In April 2018, the US and UK governments hit out at state owned Chinese telecoms firm ZTE, with the NCSC writing to UK telecoms providers to warn that using the firm's equipment and services could pose a national security risk.

The physical damage possible as a result of these types of attacks is already clear. In August last year, a petrochemical company with a plant in Saudi Arabia was hit by an assault designed to trigger an explosion.

Threats on critical infrastructure are real. Whether it is nuclear, water, energy, aviation or defence, whether it is the health sector or the financial services, the threats to physical infrastructure are serious. Last August, the FBI warned British banks that their ATMs could be mass-hacked by cyber criminals 'in the coming days'.
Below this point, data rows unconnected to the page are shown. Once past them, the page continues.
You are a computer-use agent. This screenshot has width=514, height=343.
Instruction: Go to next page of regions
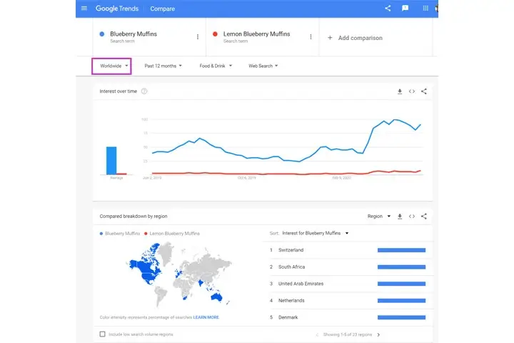(x=378, y=334)
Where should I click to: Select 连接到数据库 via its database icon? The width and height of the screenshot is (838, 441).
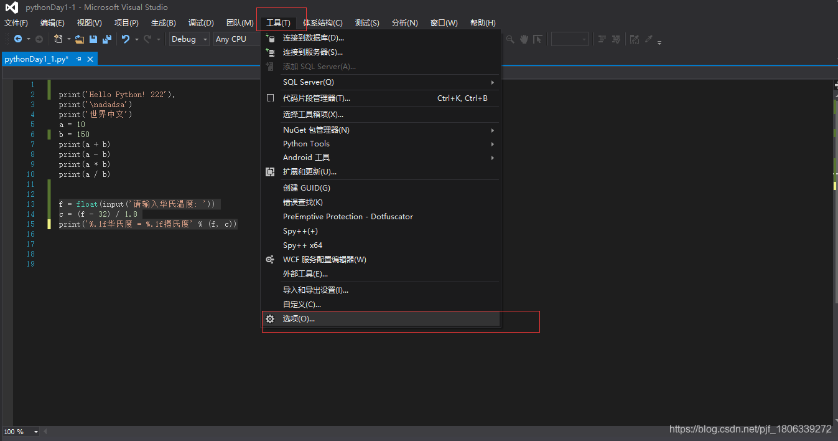271,37
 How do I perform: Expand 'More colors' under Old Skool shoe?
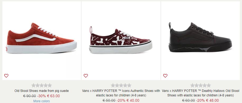(x=41, y=101)
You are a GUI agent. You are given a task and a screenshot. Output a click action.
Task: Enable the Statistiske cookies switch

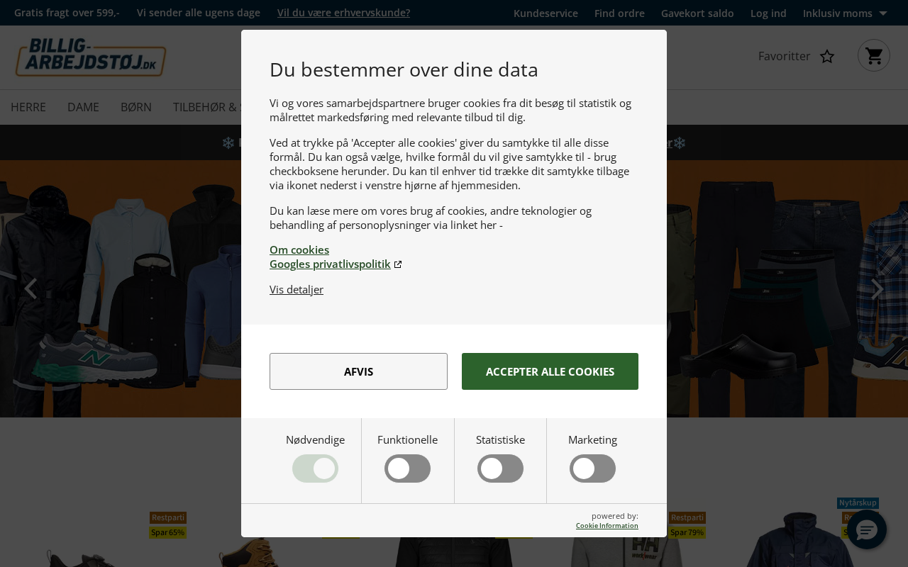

There is of course another type of threat from state-sponsored cyber attacks, which targets intellectual property or simply aims at disrupting the democratic process of nation states.

Attacks on Businesses

  • 18% of UK organisations don't know how many cyber-attacks they suffered last year
  • Nearly eight in 10 experienced down-time due to security incidents
  • The average number of security incidents faced by UK companies increased by 23% to 5,792

Insider threats remain one of the most worrying sources of cyber threats to businesses, which can lead to both financial loss and reputational damage (Morrison's are still paying for the data breach that was caused by a disgruntled employee).

 

HOW?

Permanent Residency

Threats such as these are after “permanent Residency", they can infiltrate the network then lurk these network systems for years without any action and without being spotted… Once they gather enough information about the systems and when the time is right they deliver their attack!

Phishing

Phishing is still one of the key methods to get into systems. Automated AI-based phishing tools are today delivering some sophisticated attacks that can easily fool unaware users into clicking on the wrong link or downloading the wrong attachment, or indeed filling forms (including sensitive data) within a fake website that looks the piece!

 

WHAT IS THE WAY FORWARD?

Public Private Partnerships

The key in staying ahead of the criminals, however, is to combine all our efforts and intelligence. Academia and the education sector, the private sector, public agencies and law enforcement organisations have to work together and share best practice and intelligence.

No single organisation can defend against the threat on its own and it is vital that we work together to understand the challenges we face." Ciaran Martin CEO, National Cyber Security Centre

The supply chain should not be ignored in this endeavour!

Education, Education, Education

When it comes to cyber security no digital infrastructure, including policies and procedures, is bullet-proof, no matter how sophisticated it is. We have to have in place education and training programmes that prepare our employees and citizens for the era of IoT.

Whether it is through bite-size training programmes, apprenticeships, or fully-fledged university degrees the efforts of education establishments, industry and public agencies have to come together to make the nation cyber-prepared and increase our cyber resilience, with the citizen being our first line of defence.

Finally, there is no graduation ceremony

No one person, company or state, will ever be fully prepared to the extent that nothing else needs doing. The threat landscape keeps changing and so must our preparedness.